→ MATERIALS PROVIDED:
========================

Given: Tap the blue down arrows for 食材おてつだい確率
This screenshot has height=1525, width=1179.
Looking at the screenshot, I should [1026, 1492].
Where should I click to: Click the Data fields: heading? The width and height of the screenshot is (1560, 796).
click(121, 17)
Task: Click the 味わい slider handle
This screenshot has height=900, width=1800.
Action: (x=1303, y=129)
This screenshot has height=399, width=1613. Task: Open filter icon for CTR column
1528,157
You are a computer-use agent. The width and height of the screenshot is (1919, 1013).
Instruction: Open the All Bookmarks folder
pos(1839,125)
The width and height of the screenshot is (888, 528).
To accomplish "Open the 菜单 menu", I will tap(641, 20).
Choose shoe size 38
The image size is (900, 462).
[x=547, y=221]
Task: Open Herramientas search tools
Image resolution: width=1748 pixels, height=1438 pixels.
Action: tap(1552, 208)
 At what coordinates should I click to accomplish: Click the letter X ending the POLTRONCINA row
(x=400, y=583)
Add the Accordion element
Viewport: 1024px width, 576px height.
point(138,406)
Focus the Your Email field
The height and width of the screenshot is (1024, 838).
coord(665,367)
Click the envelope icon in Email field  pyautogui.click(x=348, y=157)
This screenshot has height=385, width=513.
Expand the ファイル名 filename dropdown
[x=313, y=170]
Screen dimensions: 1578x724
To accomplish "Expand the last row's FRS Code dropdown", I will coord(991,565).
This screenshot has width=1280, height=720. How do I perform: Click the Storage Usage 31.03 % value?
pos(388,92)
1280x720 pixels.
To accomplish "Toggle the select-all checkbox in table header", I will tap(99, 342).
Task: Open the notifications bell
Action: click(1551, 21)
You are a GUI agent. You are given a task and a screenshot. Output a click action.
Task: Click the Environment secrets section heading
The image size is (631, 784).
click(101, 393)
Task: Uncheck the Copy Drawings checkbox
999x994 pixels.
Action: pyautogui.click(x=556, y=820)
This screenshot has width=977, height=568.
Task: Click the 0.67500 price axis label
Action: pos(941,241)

========================

→ WHAT THIS TASK INVOLVES: Could you produce an exact copy of the whole listing?

→ YOUR RESPONSE:
Given: Tap the blue down arrows for 食材おてつだい確率
This screenshot has height=1525, width=1179.
Looking at the screenshot, I should [1026, 1492].
Where should I click to: Click the Data fields: heading? The width and height of the screenshot is (1560, 796).
click(121, 17)
Task: Click the 味わい slider handle
This screenshot has height=900, width=1800.
Action: (x=1303, y=129)
This screenshot has height=399, width=1613. Task: Open filter icon for CTR column
1528,157
You are a computer-use agent. The width and height of the screenshot is (1919, 1013).
Instruction: Open the All Bookmarks folder
pos(1839,125)
The width and height of the screenshot is (888, 528).
To accomplish "Open the 菜单 menu", I will tap(641, 20).
Choose shoe size 38
The image size is (900, 462).
[x=547, y=221]
Task: Open Herramientas search tools
Image resolution: width=1748 pixels, height=1438 pixels.
Action: tap(1552, 208)
 At what coordinates should I click to accomplish: Click the letter X ending the POLTRONCINA row
(x=400, y=583)
Add the Accordion element
Viewport: 1024px width, 576px height.
point(138,406)
Focus the Your Email field
The height and width of the screenshot is (1024, 838).
coord(665,367)
Click the envelope icon in Email field  pyautogui.click(x=348, y=157)
This screenshot has height=385, width=513.
Expand the ファイル名 filename dropdown
[x=313, y=170]
Screen dimensions: 1578x724
To accomplish "Expand the last row's FRS Code dropdown", I will coord(991,565).
This screenshot has width=1280, height=720. How do I perform: Click the Storage Usage 31.03 % value?
pos(388,92)
1280x720 pixels.
To accomplish "Toggle the select-all checkbox in table header", I will tap(99, 342).
Task: Open the notifications bell
Action: click(1551, 21)
You are a GUI agent. You are given a task and a screenshot. Output a click action.
Task: Click the Environment secrets section heading
The image size is (631, 784).
click(101, 393)
Task: Uncheck the Copy Drawings checkbox
999x994 pixels.
Action: pyautogui.click(x=556, y=820)
This screenshot has width=977, height=568.
Task: Click the 0.67500 price axis label
Action: pos(941,241)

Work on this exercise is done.